File input isn't the only place that you'll run into text encodings. In a program that communicates with other programs you might receive a buffer full of bytes that you need to convert to a string, or you might need to convert a string to a byte buffer using a particular encoding. For example, a program that uses the POP3 protocol to receive electronic mail will have to convert an incoming byte stream from 7-bit ASCII to Unicode strings, and will need to convert Unicode strings to 7-bit ASCII in order to send commands to the POP server.
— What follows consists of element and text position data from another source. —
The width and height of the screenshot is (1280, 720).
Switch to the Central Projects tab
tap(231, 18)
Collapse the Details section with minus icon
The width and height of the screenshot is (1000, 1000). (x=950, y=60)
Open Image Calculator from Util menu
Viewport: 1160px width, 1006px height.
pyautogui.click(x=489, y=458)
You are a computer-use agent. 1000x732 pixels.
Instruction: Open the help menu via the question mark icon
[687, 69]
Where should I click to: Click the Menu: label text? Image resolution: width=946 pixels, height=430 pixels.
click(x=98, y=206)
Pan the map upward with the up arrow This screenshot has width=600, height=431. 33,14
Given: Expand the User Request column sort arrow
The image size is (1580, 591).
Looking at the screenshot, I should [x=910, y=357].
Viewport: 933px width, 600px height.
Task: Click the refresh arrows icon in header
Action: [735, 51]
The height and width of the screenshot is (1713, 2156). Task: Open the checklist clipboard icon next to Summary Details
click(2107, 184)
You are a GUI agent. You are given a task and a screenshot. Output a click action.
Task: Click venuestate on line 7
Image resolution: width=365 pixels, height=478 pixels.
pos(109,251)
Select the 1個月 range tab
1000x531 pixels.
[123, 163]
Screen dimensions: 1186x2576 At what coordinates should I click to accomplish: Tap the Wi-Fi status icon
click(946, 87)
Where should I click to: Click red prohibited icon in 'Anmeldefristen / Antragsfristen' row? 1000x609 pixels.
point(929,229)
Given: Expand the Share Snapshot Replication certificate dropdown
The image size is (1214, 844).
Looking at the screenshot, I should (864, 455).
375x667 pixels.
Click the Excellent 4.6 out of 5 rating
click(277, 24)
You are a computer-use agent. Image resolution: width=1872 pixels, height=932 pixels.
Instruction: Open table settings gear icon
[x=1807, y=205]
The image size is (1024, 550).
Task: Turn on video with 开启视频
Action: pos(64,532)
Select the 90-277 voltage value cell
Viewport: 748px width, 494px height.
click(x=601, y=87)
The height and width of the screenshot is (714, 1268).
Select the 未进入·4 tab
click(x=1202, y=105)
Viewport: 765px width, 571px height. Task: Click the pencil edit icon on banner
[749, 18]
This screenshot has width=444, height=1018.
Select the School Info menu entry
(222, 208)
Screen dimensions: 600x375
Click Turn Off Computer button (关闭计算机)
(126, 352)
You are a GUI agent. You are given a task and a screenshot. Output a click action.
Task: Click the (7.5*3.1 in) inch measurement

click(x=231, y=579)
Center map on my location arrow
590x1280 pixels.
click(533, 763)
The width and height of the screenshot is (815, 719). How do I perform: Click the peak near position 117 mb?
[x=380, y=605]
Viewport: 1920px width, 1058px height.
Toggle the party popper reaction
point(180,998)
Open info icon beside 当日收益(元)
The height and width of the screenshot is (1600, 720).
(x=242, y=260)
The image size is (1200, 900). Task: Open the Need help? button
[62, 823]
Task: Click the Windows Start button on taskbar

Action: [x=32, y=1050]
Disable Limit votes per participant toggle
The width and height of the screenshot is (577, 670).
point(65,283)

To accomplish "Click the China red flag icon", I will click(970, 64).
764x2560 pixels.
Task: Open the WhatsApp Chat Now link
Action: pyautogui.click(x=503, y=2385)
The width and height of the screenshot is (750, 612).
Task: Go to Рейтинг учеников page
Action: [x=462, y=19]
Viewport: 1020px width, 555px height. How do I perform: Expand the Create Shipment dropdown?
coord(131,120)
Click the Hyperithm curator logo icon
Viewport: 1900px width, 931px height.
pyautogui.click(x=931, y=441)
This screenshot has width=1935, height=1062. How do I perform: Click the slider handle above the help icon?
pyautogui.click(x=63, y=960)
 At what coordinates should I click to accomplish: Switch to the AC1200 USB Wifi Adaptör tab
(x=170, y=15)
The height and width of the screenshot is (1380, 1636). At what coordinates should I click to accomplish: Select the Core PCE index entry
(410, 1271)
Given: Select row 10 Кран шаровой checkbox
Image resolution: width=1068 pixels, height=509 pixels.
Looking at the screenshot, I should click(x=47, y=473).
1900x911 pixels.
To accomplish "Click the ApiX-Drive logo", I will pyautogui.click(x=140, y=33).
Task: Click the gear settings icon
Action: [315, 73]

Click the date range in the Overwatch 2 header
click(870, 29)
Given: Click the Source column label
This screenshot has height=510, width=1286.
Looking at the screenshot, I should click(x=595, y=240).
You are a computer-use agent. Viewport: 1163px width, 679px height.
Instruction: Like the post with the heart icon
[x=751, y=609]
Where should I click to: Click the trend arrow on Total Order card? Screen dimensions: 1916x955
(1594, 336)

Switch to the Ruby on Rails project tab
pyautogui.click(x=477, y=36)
Both rely on encodings in order to get the translation correct.

[C#]

// convert an ASCII byte buffer to a string
int BUFFER_SIZE=1024;
byte[] inputBuffer = new byte[BUFFER_SIZE];
// fill the buffer from the input stream (GetInput method not shown)
int bytesRead = GetInput(inputBuffer);
// now convert the byte buffer to a string
string strInput = System.Text.Encoding.ASCII.GetString(inputBuffer, 0, bytesRead);

// convert a string to an ASCII byte buffer
string strOutput = "USER jmischel";
byte[] outputBuffer = System.Text.Encoding.ASCII.GetBytes(strOutput);

[Visual Basic]

' convert an ASCII byte buffer to a string
Dim BUFFER_SIZE As Integer = 1024
Dim inputBuffer(BUFFER_SIZE) As Byte
' fills the buffer from the input stream (GetInput method not shown)
Dim bytesRead As Integer = GetInput(inputBuffer)
' now convert the byte buffer to a string
Dim strInput As String = System.Text.Encoding.ASCII.GetString(inputBuffer, 0, bytesRead)

' convert a string to an ASCII byte buffer
Dim strOutput As String = "USER jmischel"
Dim outputBuffer() As Byte = System.Text.Encoding.ASCII.GetBytes(strOutput)

Unicode is undoubtedly a Good Thing, but other character encodings are going to be around for a very long time to come. If you're reading text files created by older programs, or if you're communicating using older Internet protocols like mail and news, you will have to convert text between those old encodings and Unicode using the facilities provided by the System.Text.Encoding class.